In this tutorial, we will enable single sign-on on your OpenWrt router using Pocket ID — a self-hosted identity provider that runs entirely on your LAN. No external accounts or public infrastructure are required; the entire login flow stays on your network.

Users authenticate with a passkey (biometric or hardware security key) instead of a password.


What we will build

                                      ┌──────────────────────────────┐
┌──────────────────────────────┐      │ Authorization Required       │
│ Authorization Required       │      │   Username [              ]  │
│   Username [              ]  │  =>  │   Password [              ]  │
│   Password [              ]  │      │                  < Log in >  │
│                  < Log in >  │      │            — or —            │
└──────────────────────────────┘      │      < Login with SSO >      │
                                      └──────────────────────────────┘

The browser authenticates against Pocket ID on your LAN. No traffic leaves your network during the login flow.


Before we start

We need:

  • luci-sso installed on the router. If not, follow How to Install luci-sso first.
  • Pocket ID running on a device on your LAN, with at least one user and passkey enrolled.
  • LuCI accessible over HTTPS with a certificate the browser trusts. If using a self-signed certificate, navigate to LuCI in the browser and click through the certificate warning to trust it before continuing — the SSO callback will fail otherwise.

Accepting certificate warnings is a security risk

Clicking through a certificate warning trains users to dismiss security indicators, which makes them more vulnerable when a warning signals a real threat. If possible, use a certificate signed by a local CA rather than a bare self-signed certificate — that way users never see a warning at all.


Step 1: Create an OIDC client in Pocket ID

Log in to your Pocket ID admin interface and navigate to OIDC Clients > Create.

Field Value
Name luci-router
Callback URL https://192.168.1.1/cgi-bin/luci-sso/callback

Replace 192.168.1.1 with your router's actual LAN IP or hostname.

Save the client. Copy the generated Client ID and Client Secret.


Step 2: Configure luci-sso

Navigate to Services > SSO Login.

Fill in the Settings section with the values from Step 1:

Field Value
Enable SSO On
Issuer URL https://id.example.com
Client ID Our Client ID from Step 1
Client Secret Our Client Secret from Step 1
Redirect URI https://192.168.1.1/cgi-bin/luci-sso/callback
Scopes openid profile email
Clock Tolerance 60

Replace https://id.example.com with the actual URL of our Pocket ID instance. The Redirect URI is pre-filled from our browser's address bar — verify it matches the callback URL set in Step 1.

Scroll to the Users section, click Edit on the admin role, add our email address to Email Addresses, and click Save.

Click Save & Apply.

Prefer the command line?

The same configuration can be done over SSH. See How to Connect luci-sso to Pocket ID for the UCI equivalents.
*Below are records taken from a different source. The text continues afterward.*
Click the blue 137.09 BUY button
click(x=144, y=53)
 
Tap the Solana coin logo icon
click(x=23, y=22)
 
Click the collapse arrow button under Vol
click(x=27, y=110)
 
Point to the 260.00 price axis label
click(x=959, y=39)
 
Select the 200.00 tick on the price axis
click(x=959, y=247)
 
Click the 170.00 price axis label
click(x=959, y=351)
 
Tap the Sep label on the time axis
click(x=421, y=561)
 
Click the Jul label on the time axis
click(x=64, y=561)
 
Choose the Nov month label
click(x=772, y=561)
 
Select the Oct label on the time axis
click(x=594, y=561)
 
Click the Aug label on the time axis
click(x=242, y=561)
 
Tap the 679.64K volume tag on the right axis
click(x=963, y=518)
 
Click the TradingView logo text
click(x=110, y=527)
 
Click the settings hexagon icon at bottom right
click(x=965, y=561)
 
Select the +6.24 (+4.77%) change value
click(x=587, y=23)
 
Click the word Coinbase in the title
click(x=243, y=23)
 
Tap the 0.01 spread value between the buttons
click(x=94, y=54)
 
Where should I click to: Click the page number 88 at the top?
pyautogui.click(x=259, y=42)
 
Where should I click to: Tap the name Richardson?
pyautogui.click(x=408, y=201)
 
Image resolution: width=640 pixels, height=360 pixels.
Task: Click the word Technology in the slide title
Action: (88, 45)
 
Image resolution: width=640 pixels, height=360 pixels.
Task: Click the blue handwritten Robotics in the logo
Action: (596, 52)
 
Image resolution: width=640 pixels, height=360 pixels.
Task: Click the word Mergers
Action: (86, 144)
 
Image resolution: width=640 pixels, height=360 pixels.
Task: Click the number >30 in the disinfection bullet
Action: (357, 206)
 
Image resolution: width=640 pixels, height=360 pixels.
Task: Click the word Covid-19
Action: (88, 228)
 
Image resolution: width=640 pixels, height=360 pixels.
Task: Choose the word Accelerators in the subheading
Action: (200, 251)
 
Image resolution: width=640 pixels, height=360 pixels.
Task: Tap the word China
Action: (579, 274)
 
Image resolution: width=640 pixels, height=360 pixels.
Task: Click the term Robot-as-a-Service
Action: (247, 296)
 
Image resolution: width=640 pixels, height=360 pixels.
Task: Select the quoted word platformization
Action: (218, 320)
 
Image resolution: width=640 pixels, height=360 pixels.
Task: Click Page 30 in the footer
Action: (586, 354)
Step 3: Confirm the service is running

curl -s https://192.168.1.1/cgi-bin/luci-sso?action=enabled

Expected response:

{"enabled": true}

If we see {"enabled": false}, verify that Enable SSO is toggled on in Services > SSO Login and that we clicked Save & Apply.


Step 4: See the SSO button

Navigate to https://192.168.1.1/cgi-bin/luci/. The login page should show a "Login with SSO" button above the standard fields.
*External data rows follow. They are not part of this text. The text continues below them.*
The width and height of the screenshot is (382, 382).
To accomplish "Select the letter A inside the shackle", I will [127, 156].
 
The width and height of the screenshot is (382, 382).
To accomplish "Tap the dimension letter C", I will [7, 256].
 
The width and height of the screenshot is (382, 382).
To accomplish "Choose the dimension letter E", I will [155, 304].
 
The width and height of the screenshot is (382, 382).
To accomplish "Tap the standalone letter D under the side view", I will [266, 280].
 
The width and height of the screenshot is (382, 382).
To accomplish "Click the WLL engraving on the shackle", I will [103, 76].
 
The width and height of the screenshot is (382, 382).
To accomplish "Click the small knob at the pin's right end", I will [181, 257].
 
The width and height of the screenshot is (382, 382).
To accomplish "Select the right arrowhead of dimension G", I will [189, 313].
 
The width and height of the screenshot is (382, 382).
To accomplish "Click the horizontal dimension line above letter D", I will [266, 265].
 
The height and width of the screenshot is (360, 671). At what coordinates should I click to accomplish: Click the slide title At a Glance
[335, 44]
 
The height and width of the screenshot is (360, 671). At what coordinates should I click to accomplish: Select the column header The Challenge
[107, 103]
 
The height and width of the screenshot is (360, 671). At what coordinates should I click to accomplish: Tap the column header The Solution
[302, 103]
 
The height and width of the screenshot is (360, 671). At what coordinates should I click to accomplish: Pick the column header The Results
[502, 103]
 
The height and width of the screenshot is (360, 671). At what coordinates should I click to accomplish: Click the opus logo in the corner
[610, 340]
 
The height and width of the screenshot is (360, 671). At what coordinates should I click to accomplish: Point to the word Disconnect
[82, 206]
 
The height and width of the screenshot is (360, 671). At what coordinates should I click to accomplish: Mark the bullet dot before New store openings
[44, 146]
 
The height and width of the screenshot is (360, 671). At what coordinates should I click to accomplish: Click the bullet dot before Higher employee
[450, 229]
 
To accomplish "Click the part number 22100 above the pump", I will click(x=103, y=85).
LuCI login page showing the standard username and password fields, with a blue "Login with SSO" button prominently displayed above them

If the button is not there, clear the browser cache and reload. If it still does not appear, check the system log:

Navigate to Status > System Log and filter for luci-sso.

logread -e luci-sso | tail -20

Step 5: Log in

Click Login with SSO. The browser redirects to the Pocket ID login page. Authenticate with your passkey.
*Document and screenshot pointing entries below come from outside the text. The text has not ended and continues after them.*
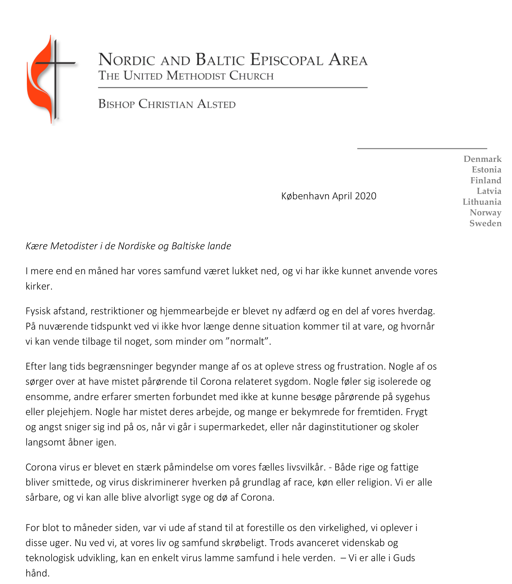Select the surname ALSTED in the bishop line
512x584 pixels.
(216, 104)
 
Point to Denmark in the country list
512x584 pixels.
(482, 159)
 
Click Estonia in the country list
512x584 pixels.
(486, 170)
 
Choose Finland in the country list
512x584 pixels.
(485, 180)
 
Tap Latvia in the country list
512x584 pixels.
(489, 191)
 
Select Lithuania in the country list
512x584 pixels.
(482, 202)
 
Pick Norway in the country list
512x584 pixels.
(485, 212)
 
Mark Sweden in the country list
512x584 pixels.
(485, 223)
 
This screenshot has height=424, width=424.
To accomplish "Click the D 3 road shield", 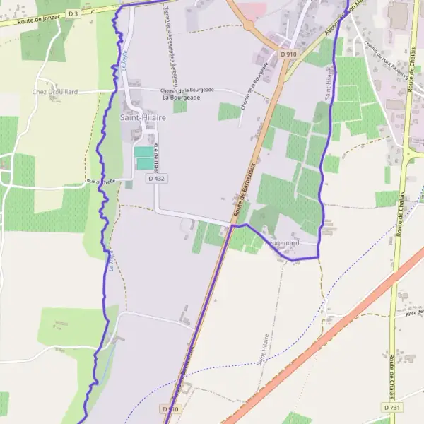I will point(73,13).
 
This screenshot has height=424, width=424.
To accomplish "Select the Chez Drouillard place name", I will point(54,92).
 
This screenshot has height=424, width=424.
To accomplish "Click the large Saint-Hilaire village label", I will point(142,117).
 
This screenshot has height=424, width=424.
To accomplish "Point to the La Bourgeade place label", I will point(181,98).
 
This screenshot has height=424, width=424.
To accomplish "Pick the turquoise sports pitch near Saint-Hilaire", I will point(144,158).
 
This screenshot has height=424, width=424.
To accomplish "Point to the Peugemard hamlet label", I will point(282,243).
After authenticating, Pocket ID redirects back to the router. The router exchanges the authorization code for tokens, validates them, matches the email to the admin role, and issues a LuCI session.

LuCI dashboard showing the System Status page after a successful SSO login. The sidebar shows Status, System, Network, and Services menus all expanded. The top bar shows the logged-in email address and role.


What we just built

  • Pocket ID authenticates users with passkeys; the router never sees a password.
  • The entire login flow is contained within the LAN — no external services are involved.
  • The authorization code is short-lived and bound to a PKCE verifier — it cannot be replayed.
  • The email is matched to the admin role, granting full read and write access to LuCI.
  • The standard username/password login still works at /cgi-bin/luci/admin/ as a fallback.